_GIVEN RECORDS:_
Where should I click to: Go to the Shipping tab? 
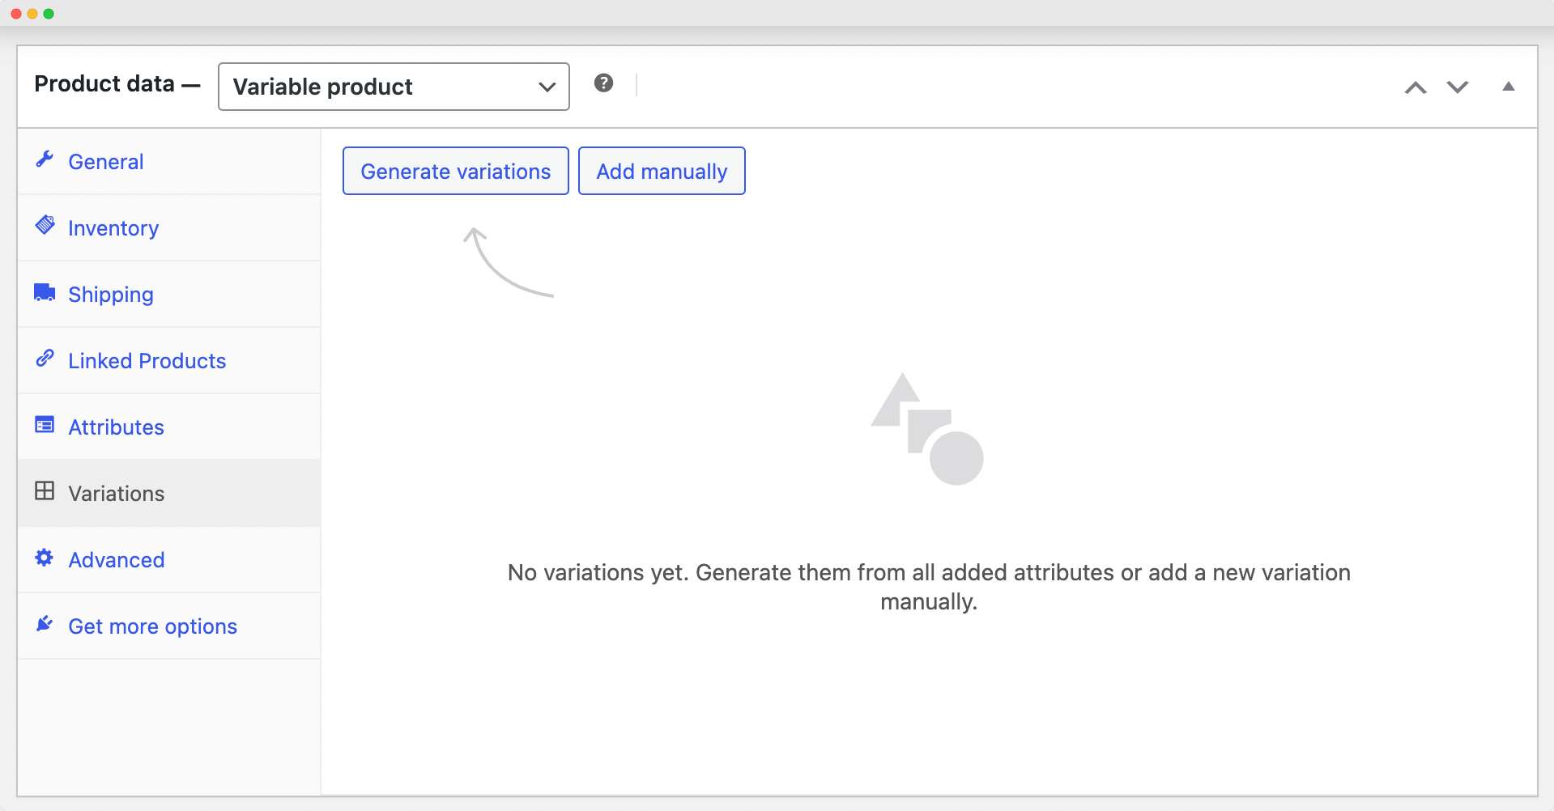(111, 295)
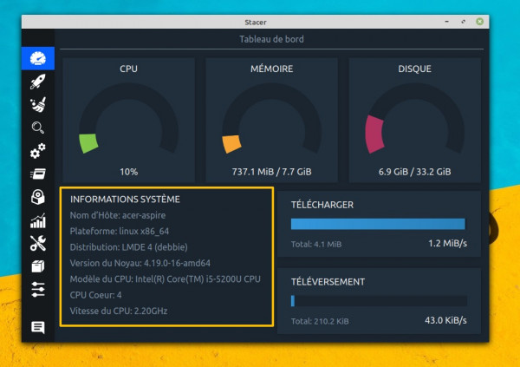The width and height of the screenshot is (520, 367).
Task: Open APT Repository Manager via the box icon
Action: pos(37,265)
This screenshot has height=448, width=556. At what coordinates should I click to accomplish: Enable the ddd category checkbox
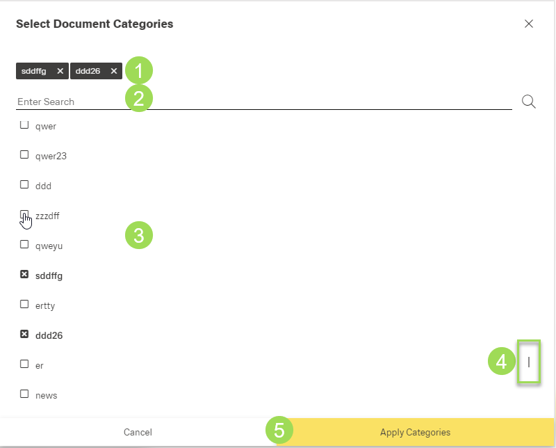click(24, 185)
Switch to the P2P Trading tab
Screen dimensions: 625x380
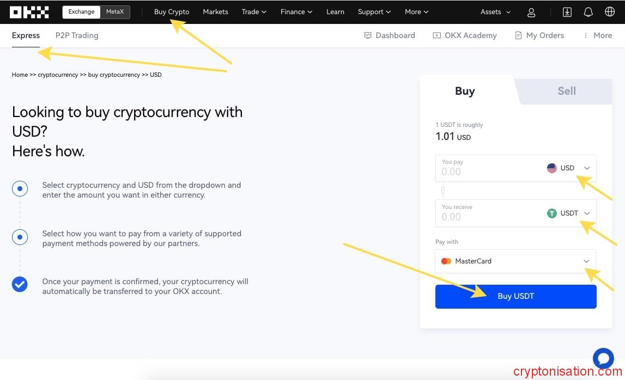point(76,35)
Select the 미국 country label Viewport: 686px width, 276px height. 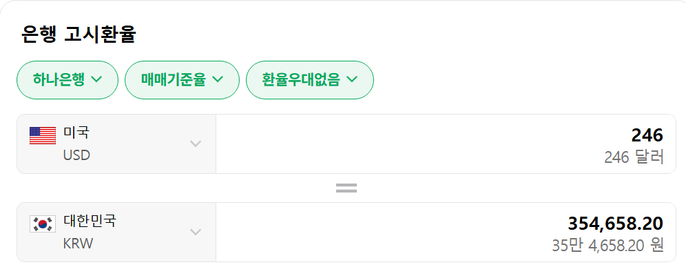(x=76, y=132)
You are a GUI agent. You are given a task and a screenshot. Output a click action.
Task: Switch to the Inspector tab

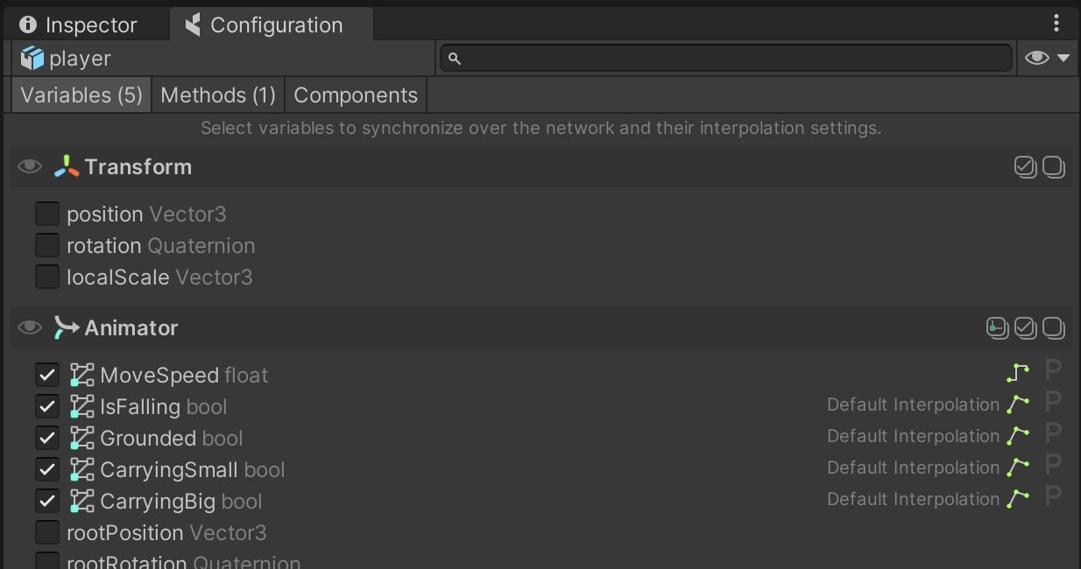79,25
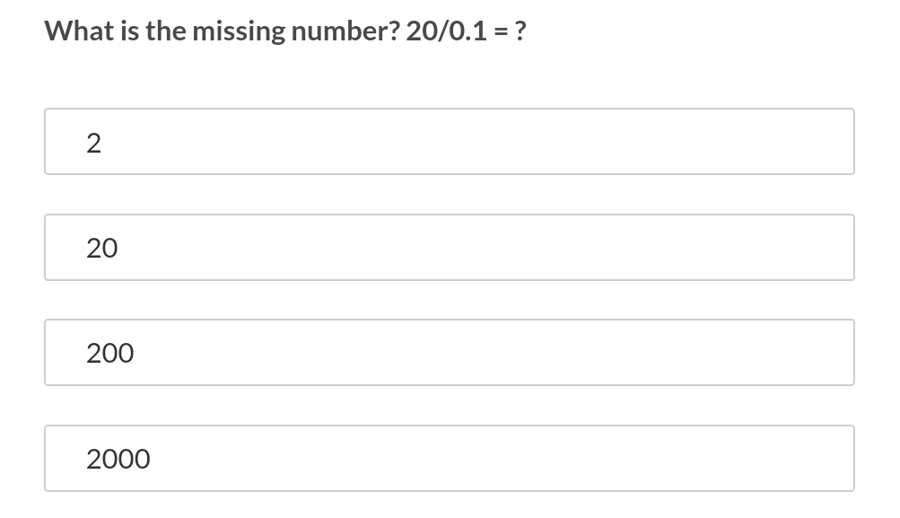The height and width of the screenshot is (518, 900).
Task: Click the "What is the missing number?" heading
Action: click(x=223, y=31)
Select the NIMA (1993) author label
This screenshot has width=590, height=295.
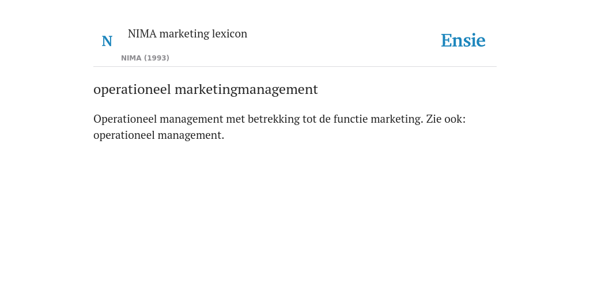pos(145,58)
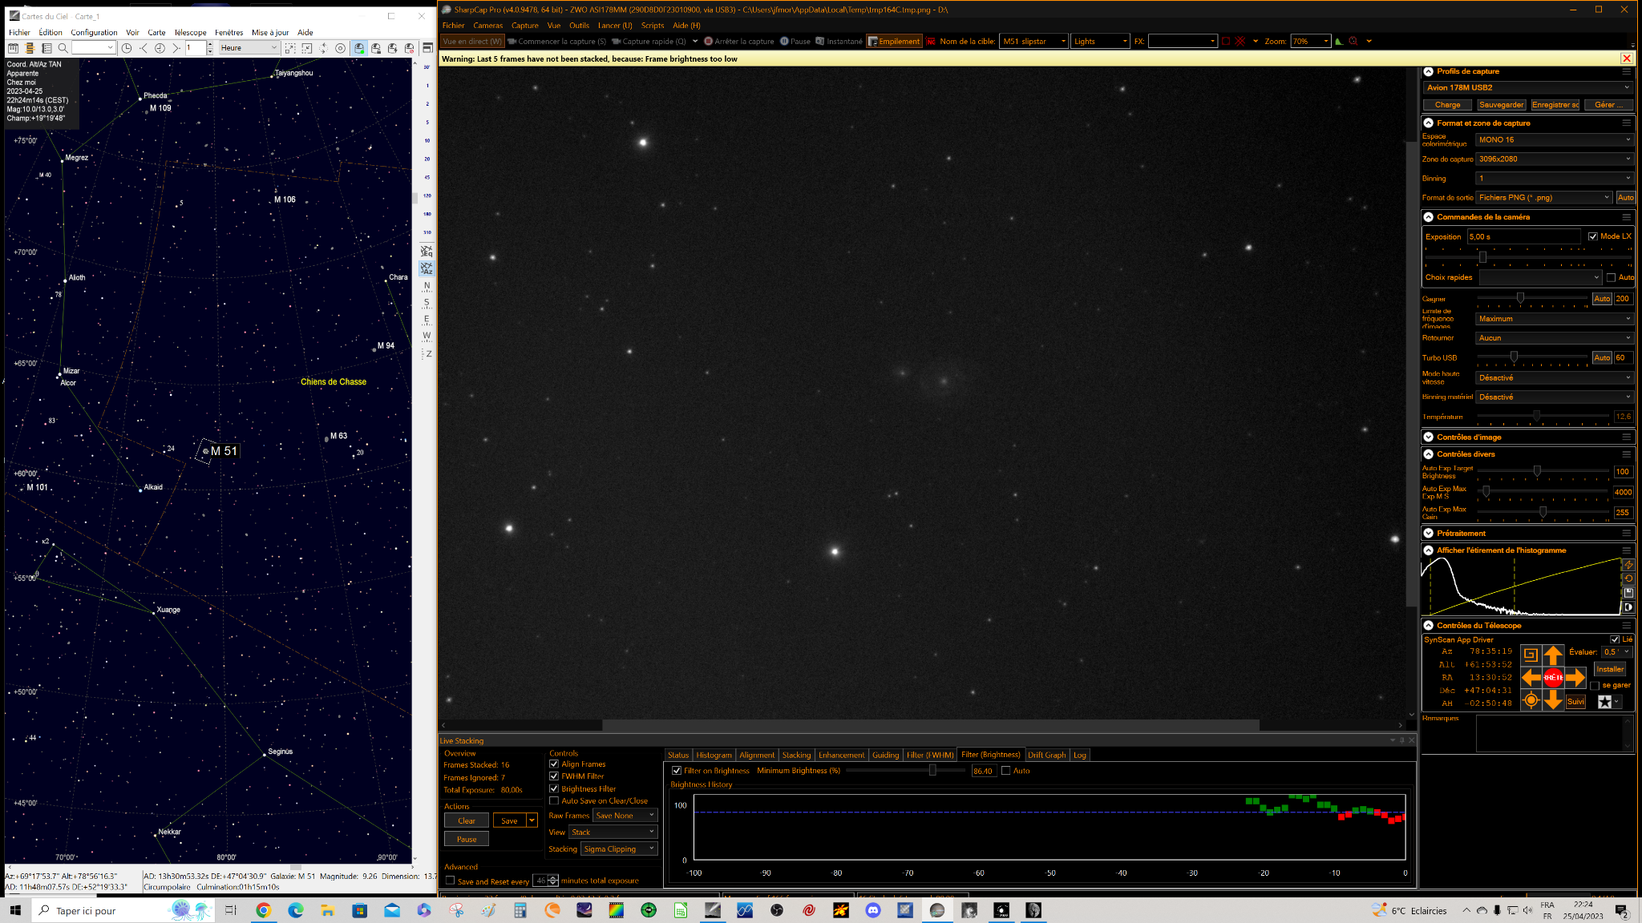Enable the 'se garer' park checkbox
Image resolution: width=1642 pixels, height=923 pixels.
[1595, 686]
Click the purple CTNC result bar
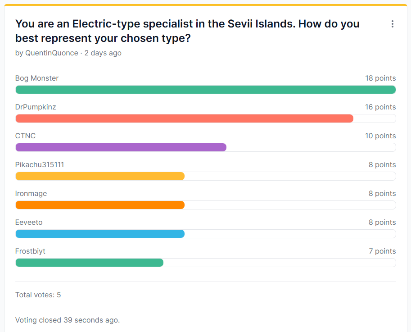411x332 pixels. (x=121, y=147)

_WORK REQUIRED:_ Repeat exactly the lines above, starting at the one that contains "Task: Switch to the Inspector tab" and stopping at the last line of the entries, and leave out the pictures.

_TASK SOLUTION:_
Task: Switch to the Inspector tab

79,25
The height and width of the screenshot is (518, 900).
Task: Click the "What is the missing number?" heading
Action: click(x=223, y=31)
Select the NIMA (1993) author label
This screenshot has width=590, height=295.
pos(145,58)
Enable the 'se garer' park checkbox
Image resolution: width=1642 pixels, height=923 pixels.
[1595, 686]
Click the purple CTNC result bar
411x332 pixels. (x=121, y=147)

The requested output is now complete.